PROVIDED INFORMATION |
::::::
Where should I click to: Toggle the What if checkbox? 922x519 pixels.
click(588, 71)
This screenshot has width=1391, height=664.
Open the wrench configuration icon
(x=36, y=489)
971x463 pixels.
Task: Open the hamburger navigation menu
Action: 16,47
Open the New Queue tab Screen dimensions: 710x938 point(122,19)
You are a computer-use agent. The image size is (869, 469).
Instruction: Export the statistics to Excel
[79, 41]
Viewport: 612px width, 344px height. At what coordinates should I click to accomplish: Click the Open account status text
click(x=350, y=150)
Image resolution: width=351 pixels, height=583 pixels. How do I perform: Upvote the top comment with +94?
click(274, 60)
::::::
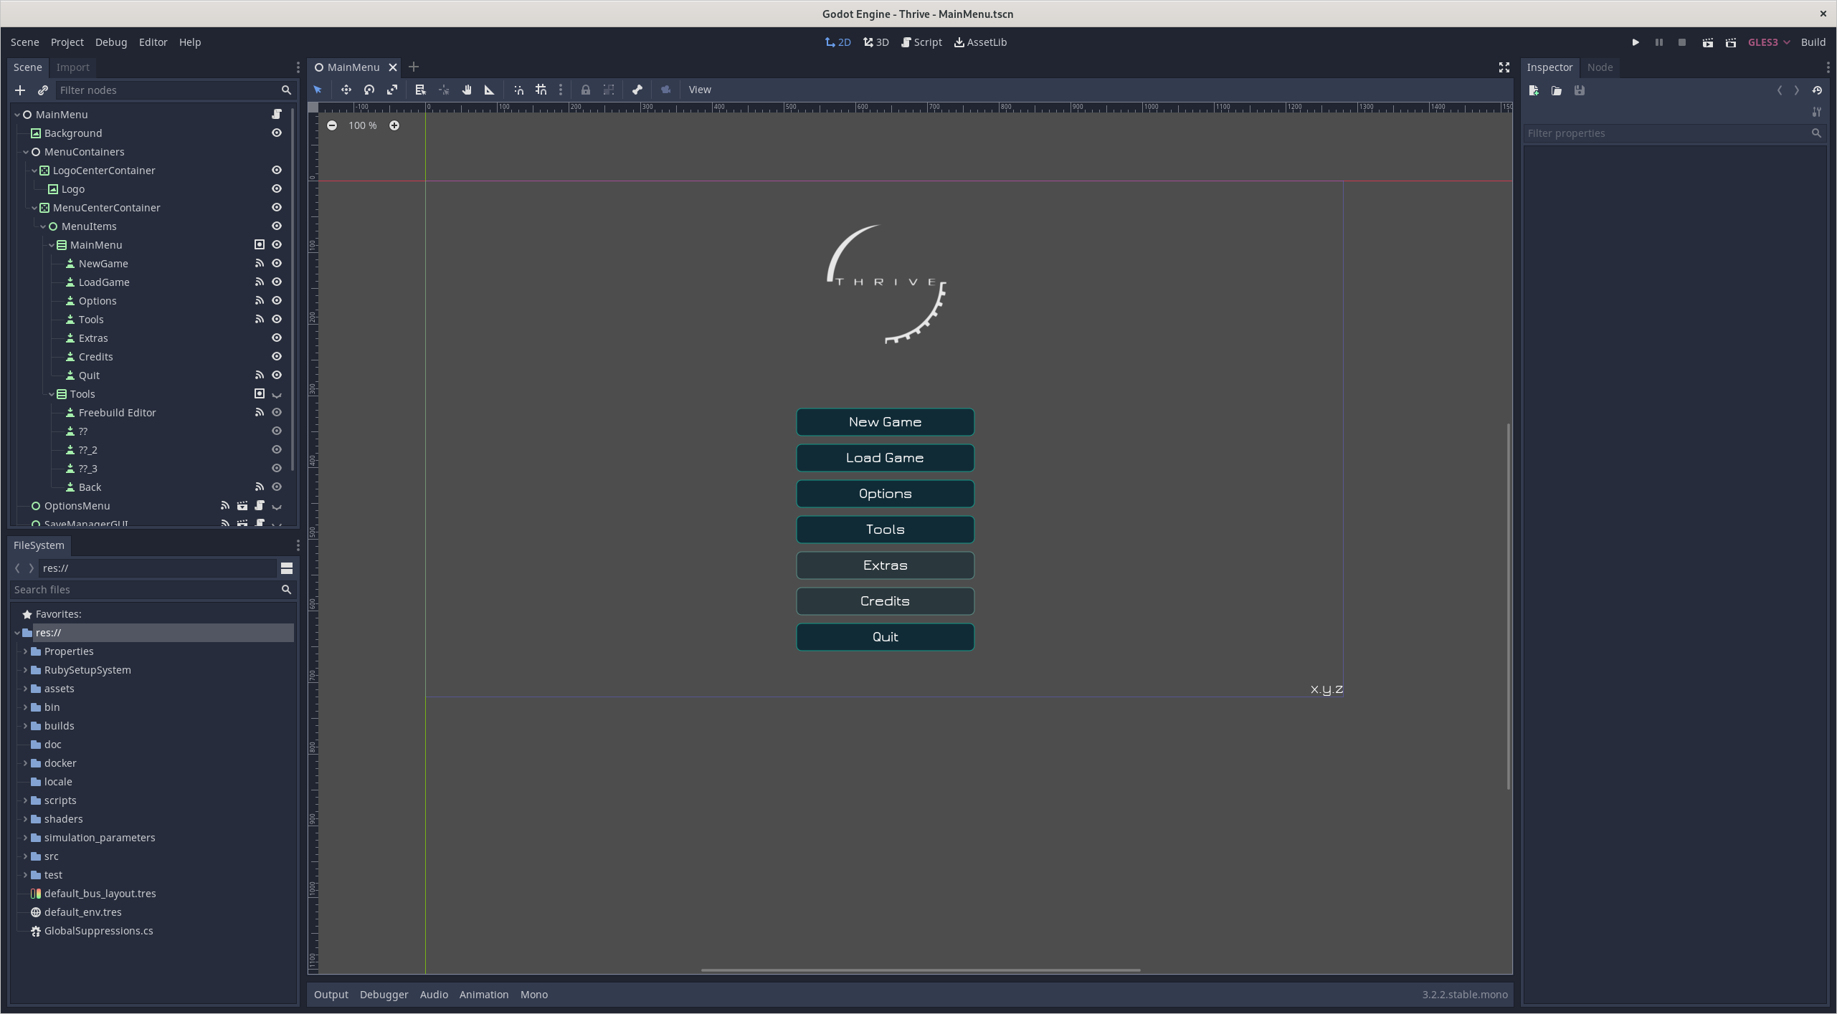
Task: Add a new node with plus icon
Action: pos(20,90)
::::::
WORK TO COMPLETE | Retype the entries that begin with the line containing "You are a computer-use" and end with the line containing "click(x=350, y=150)", with both of those lines included.

RESULT OF THIS EXERCISE |
You are a computer-use agent. The image size is (869, 469).
Instruction: Export the statistics to Excel
[79, 41]
Viewport: 612px width, 344px height. At what coordinates should I click to accomplish: Click the Open account status text
click(x=350, y=150)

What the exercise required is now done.